§ **What is needed**:
Count the lines below that contain the string "icon". Give only the number.

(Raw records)
◇ ◇ ◇ ◇ ◇ ◇ ◇

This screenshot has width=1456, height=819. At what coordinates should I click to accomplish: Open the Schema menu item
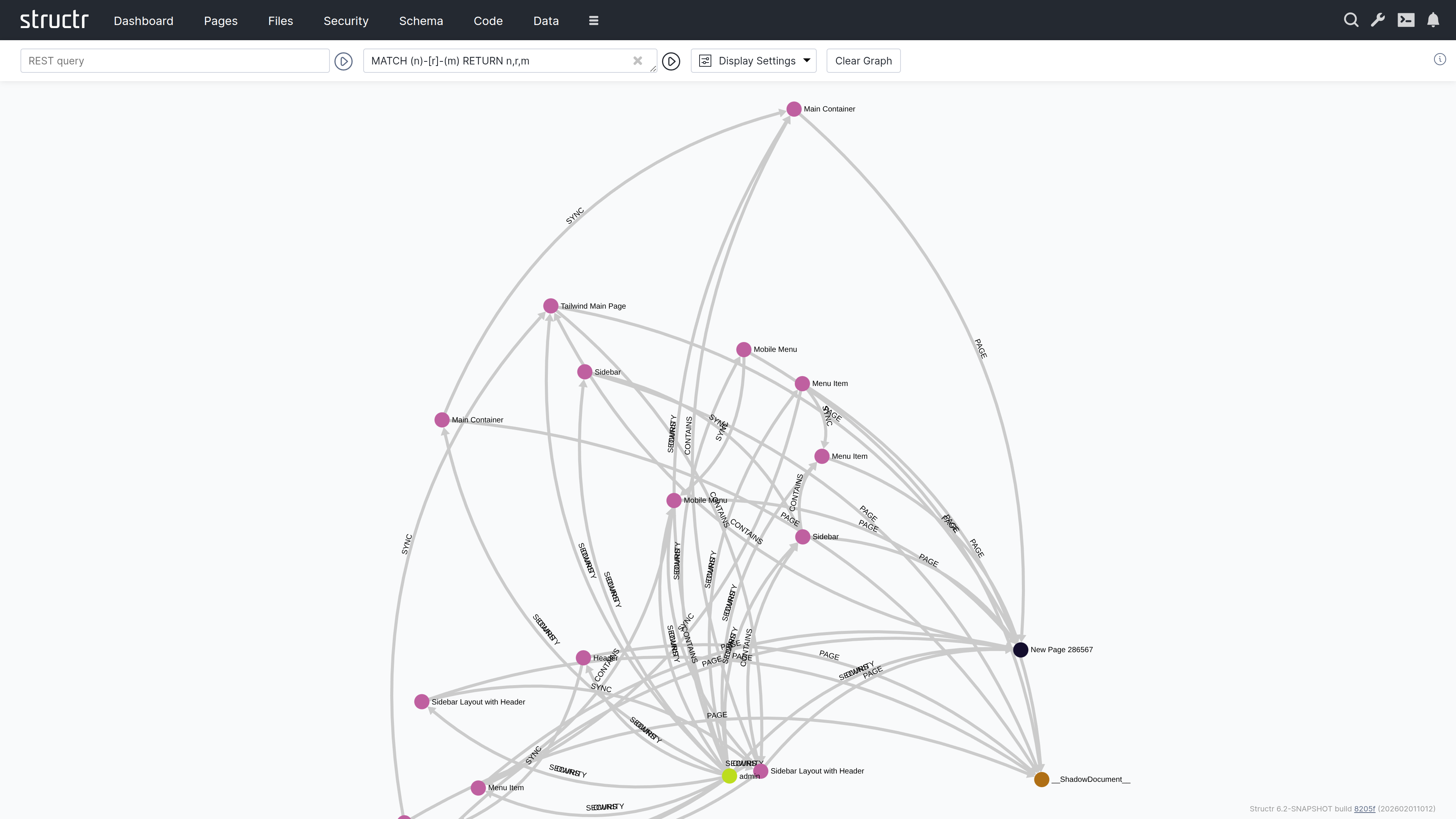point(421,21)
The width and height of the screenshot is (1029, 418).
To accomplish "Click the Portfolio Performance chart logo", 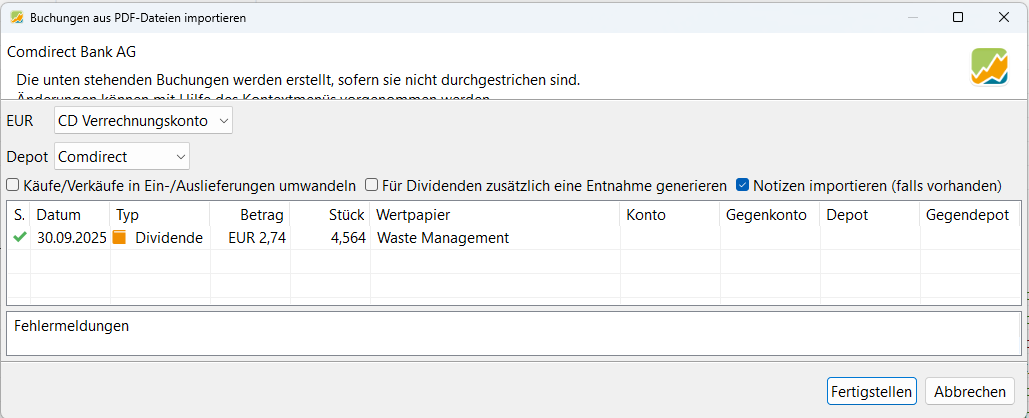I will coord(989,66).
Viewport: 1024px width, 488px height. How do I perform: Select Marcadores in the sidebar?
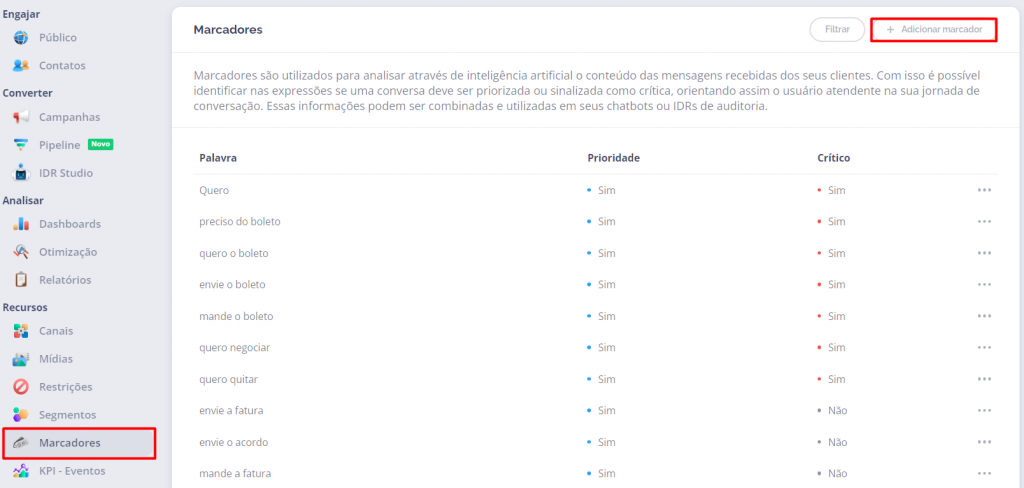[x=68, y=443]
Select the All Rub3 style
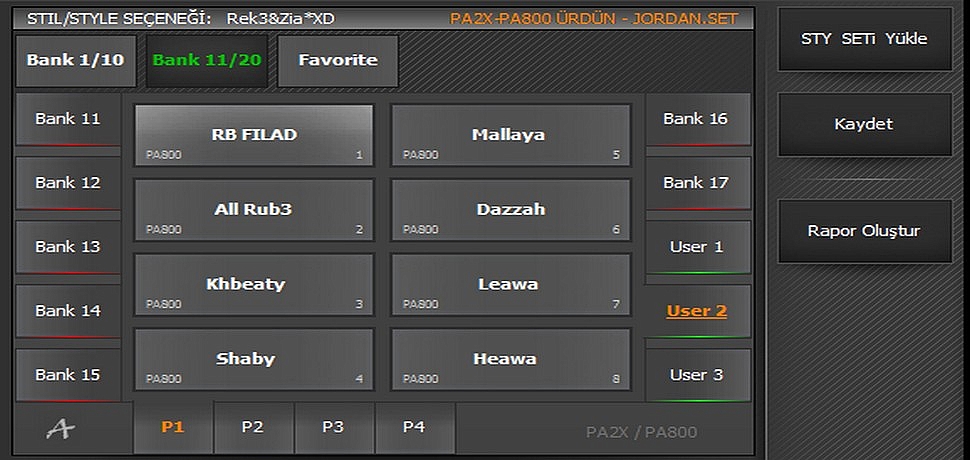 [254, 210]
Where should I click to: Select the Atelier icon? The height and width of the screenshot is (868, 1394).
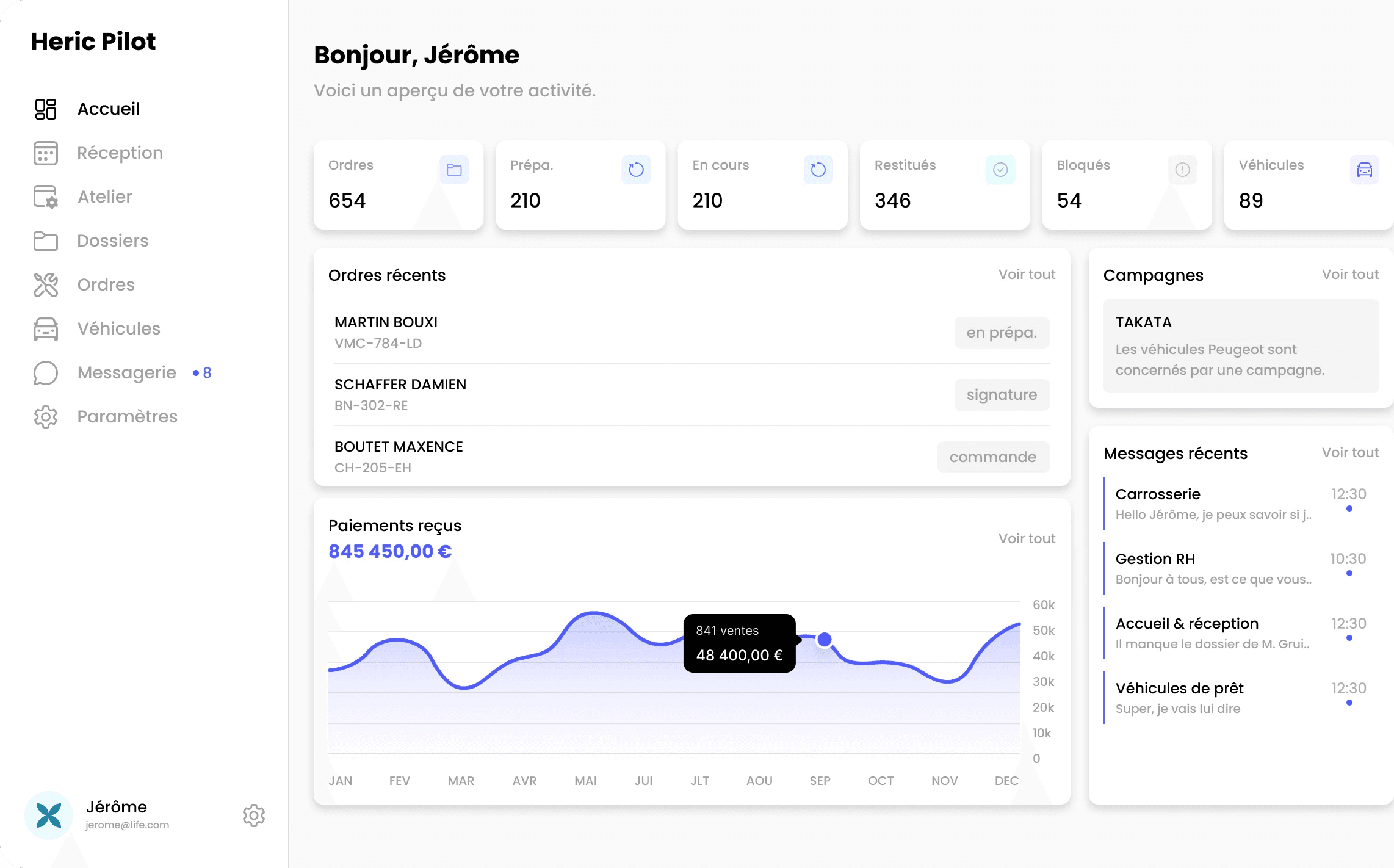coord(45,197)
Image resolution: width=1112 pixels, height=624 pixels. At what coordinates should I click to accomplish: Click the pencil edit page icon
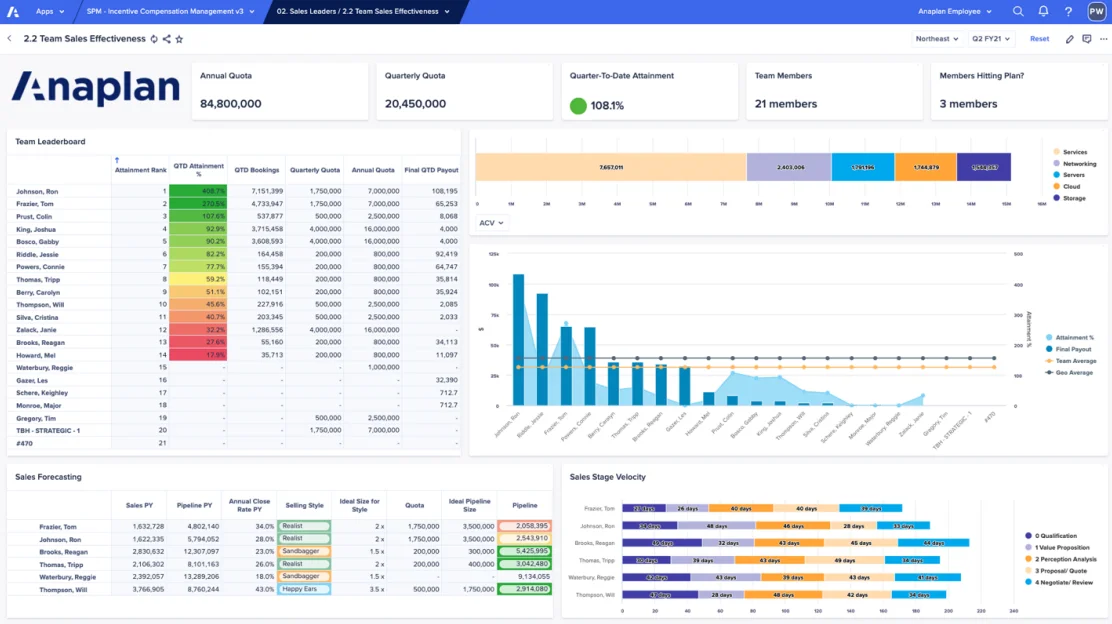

◇ ◇ ◇ ◇ ◇ ◇ ◇

§ **Response to this task**:
2